Selbst wenn man noch nie auf einer Segelyacht dabei gewesen sein sollte, so lässt die
genannte Aufgabenliste leicht einen hohen Grad an Übereinstimmung zwischen Elementen der
Kognitiven Verhaltenstherapie bzw. Aktivierungstherapie erkennen. Und das passiert alles
quasi nebenher, ohne das jemand an Coaching oder Therapie denken oder diese Worte gar
aussprechen muss.
Damit nicht genug, die Wirkungen der Sonne und der Monotonie des Meeres in Form von "Licht-
und einer umgekehrten Reiztherapie" gibt es sozusagen noch gratis dazu.
Eine Segelyacht entsprechender Größe von A nach B unter Berücksichtigung von Meer,
Wellen und Belastungsfähigkeit des Teams zu bewegen, ist meistens nicht ganz so trivial, wie
es vielleicht auf den ersten Blick erscheinen mag. Hierzu gehören Organisations- und
Führungsfähigkeiten. Es ist ein partizipativer Führungsstil notwendig, um die Mannschaft als
Teamplayer "mit zu nehmen". Dieser Führungsstil ist aber beim Segeln, wie bereits
angedeutet, eine Voraussetzung sine qua non bei einer Mannschaft von "Freiwilligen".

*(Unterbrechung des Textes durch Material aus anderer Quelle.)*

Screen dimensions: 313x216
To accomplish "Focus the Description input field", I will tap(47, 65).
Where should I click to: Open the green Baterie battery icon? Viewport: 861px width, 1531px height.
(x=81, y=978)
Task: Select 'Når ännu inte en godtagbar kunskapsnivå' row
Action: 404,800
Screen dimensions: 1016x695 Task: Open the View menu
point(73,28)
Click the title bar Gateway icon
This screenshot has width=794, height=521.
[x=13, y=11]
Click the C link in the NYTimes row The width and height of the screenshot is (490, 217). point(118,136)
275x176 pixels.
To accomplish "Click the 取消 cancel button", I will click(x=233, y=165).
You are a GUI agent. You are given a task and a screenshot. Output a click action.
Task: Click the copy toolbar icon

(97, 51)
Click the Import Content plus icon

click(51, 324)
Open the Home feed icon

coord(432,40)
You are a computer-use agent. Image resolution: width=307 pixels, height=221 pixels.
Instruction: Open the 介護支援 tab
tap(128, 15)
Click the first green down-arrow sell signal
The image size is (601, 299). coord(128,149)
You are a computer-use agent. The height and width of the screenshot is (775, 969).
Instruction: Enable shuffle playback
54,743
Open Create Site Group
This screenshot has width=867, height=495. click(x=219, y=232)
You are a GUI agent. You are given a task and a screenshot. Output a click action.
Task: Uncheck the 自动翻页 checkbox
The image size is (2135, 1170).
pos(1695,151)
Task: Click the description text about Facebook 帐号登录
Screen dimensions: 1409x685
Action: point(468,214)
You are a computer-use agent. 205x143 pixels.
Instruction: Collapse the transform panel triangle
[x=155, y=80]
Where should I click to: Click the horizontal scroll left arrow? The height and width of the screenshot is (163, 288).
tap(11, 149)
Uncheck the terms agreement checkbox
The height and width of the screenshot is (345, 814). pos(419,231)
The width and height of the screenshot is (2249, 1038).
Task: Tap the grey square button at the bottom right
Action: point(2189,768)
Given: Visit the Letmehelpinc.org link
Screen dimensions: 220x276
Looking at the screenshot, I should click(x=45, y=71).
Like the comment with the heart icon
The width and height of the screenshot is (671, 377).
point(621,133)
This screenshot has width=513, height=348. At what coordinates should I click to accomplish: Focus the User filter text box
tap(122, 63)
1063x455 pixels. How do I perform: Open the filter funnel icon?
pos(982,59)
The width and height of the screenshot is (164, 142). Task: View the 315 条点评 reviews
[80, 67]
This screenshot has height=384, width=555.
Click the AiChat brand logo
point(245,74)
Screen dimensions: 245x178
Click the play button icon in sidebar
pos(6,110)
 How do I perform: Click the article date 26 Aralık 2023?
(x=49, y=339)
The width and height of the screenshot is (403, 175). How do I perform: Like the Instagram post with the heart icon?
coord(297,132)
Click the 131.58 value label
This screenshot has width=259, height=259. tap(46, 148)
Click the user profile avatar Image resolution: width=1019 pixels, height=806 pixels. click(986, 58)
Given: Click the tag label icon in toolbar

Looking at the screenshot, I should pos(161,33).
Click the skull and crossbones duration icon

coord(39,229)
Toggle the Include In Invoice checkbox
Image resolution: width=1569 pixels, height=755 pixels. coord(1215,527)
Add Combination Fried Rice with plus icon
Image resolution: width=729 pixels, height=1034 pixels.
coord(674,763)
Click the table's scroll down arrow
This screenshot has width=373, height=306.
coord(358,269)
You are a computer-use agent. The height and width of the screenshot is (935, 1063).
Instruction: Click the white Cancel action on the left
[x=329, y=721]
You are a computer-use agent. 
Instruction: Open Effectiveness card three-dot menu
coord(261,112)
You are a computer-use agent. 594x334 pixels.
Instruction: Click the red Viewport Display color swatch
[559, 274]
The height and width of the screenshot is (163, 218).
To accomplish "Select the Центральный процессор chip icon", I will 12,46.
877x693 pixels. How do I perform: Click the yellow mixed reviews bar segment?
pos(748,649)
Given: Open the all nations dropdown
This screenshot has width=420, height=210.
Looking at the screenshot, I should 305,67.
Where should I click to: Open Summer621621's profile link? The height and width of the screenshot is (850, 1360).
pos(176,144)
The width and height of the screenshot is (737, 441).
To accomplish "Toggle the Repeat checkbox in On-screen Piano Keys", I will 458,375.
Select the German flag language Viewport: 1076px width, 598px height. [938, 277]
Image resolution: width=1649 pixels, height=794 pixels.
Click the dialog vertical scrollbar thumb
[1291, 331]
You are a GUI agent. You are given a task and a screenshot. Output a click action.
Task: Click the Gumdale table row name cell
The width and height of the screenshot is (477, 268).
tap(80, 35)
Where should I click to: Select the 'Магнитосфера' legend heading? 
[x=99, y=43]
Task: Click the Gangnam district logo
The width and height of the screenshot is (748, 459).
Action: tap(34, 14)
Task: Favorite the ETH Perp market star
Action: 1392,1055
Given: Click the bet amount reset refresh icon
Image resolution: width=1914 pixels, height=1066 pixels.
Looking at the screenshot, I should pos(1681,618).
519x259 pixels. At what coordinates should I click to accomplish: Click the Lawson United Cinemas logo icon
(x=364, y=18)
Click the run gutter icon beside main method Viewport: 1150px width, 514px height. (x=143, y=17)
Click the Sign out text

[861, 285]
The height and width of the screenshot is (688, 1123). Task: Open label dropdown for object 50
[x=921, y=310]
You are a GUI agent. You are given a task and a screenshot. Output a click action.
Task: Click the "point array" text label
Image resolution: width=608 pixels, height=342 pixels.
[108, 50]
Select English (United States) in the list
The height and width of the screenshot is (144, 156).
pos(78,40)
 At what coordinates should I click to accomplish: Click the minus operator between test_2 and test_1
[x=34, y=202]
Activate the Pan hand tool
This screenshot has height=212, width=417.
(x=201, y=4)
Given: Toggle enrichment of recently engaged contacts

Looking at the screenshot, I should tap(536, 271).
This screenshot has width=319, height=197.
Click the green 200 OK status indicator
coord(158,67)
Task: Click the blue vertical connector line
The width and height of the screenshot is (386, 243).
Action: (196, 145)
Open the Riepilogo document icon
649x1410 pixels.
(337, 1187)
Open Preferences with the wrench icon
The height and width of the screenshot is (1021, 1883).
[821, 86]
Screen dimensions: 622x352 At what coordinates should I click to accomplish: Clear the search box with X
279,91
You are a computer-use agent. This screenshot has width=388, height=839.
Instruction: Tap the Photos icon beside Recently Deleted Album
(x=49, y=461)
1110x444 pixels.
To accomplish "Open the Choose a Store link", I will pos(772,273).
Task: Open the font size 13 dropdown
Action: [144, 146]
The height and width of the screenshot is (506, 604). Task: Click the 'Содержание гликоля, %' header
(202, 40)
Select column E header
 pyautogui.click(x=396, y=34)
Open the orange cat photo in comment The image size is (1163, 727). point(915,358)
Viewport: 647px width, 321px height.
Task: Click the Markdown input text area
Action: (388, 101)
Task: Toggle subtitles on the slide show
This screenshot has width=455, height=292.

Daneben sind Anerkennung der Leistung einzelner und des Teams unabdingbar notwendig um
das Selbstwertgefühl zu stärken, was sich positiv auf Stress und nicht zuletzt gegen Burnout
auswirkt. Für diese Punkte gilt Ähnliches wie hinsichtlich individueller Maßnahmen. Abstrakte
Übungen und Rollenspiele sind hier nicht vonnöten - heute ist Teammitglied 1 am Steuer,
Teammitglied 2 für die Segel verantwortlich, Teammitglied 3 für die Kombüse, …; morgen
werden die Aufgaben neu verteilt. Die Teilnehmer lernen auf Segelschiffen in kurzer Zeit,
dass durch richtige Planung, Vorbereitung, Durchführung und vor allem durch gute Teamarbeit
auch eine sichere Schiffsführung möglich ist und das bei weniger Stress.
Zusammenfassung
Burnout-Prophylaxe auf einer Segelyacht nutzt die äußeren Umstände wie Meer, Sonne, Team und
positive Aktivitäten in der Gruppe, um chronischen Stress zu brechen und zielgerichtete
Verhaltensweisen zu entwickeln. Diese Kombination ist hervorragend dazu geeignet, Burnout zu verhindern.